REQUIRED WORK
Check each line of the records below and collect those that include the word "agent".

Stored records:
..........

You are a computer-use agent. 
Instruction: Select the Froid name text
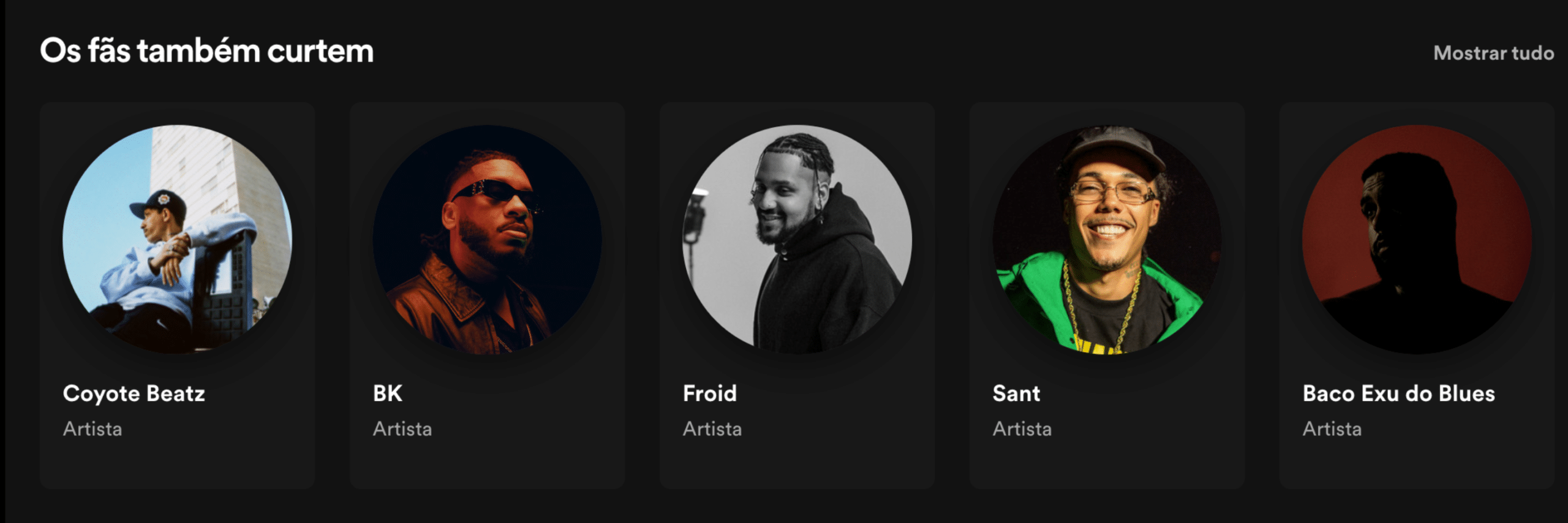tap(710, 393)
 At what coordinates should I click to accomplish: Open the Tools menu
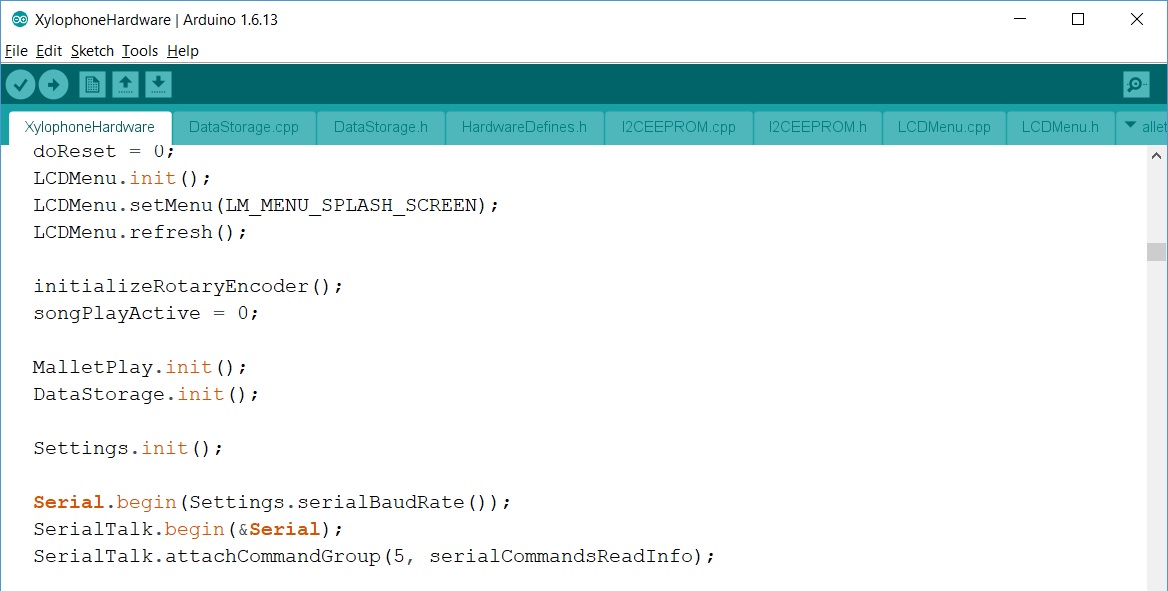[x=140, y=51]
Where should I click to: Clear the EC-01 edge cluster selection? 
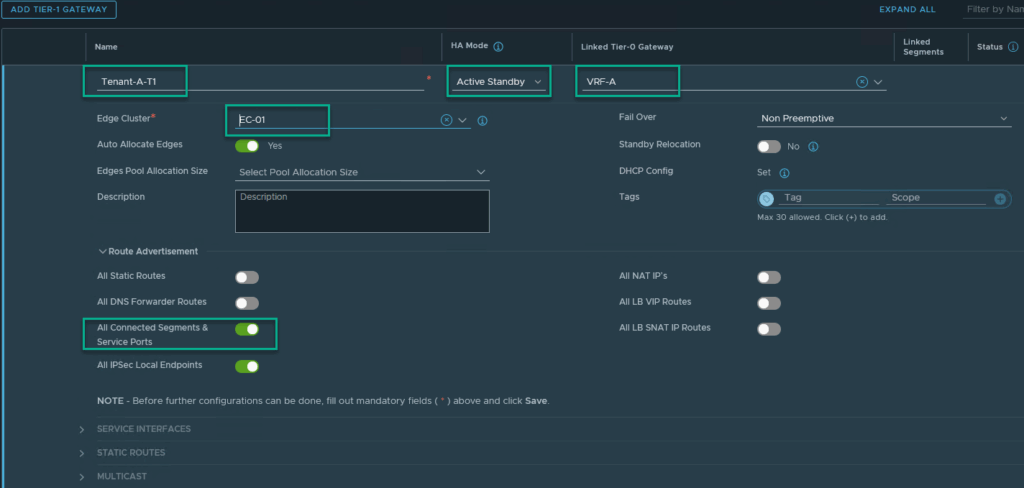point(447,120)
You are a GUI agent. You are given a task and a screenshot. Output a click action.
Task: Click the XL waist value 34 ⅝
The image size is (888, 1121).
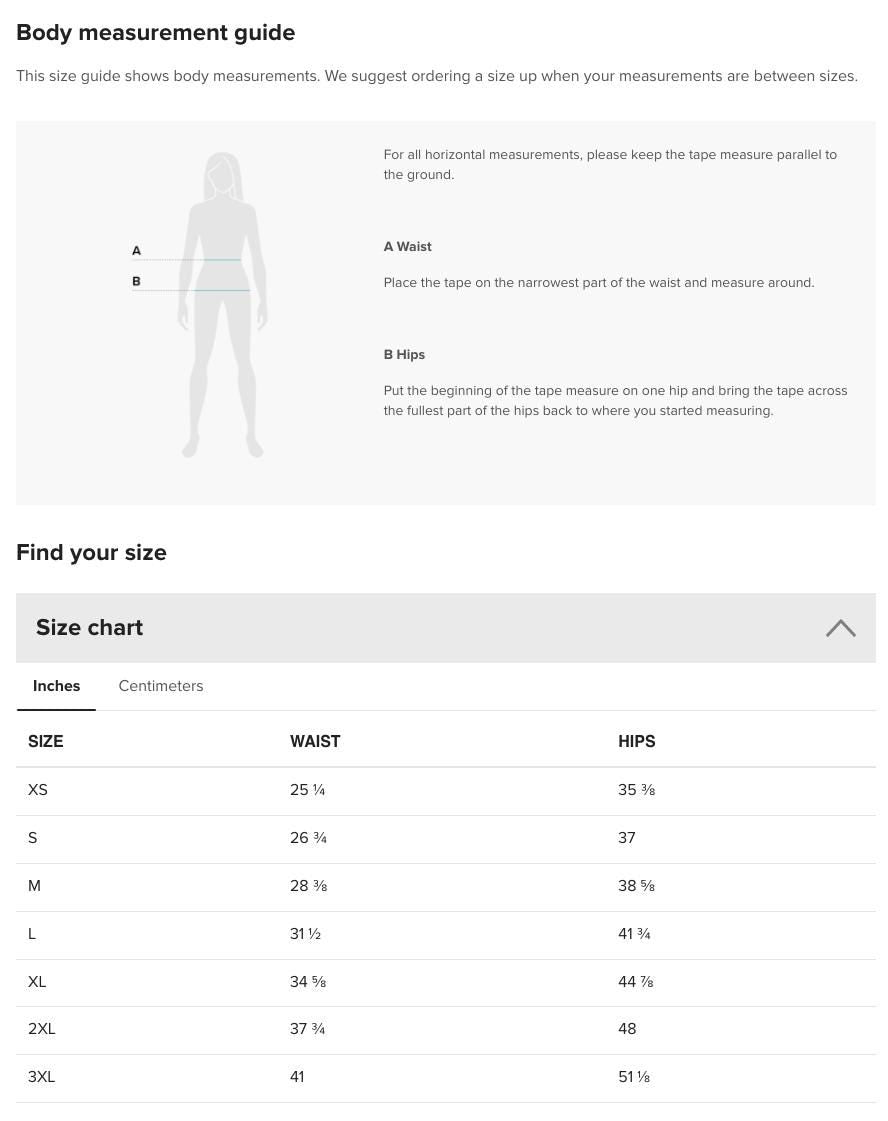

..........

RESULT OF THE EXERCISE
You are a computer-use agent. 
You are a GUI agent. You are given a task and a screenshot. Output a click action.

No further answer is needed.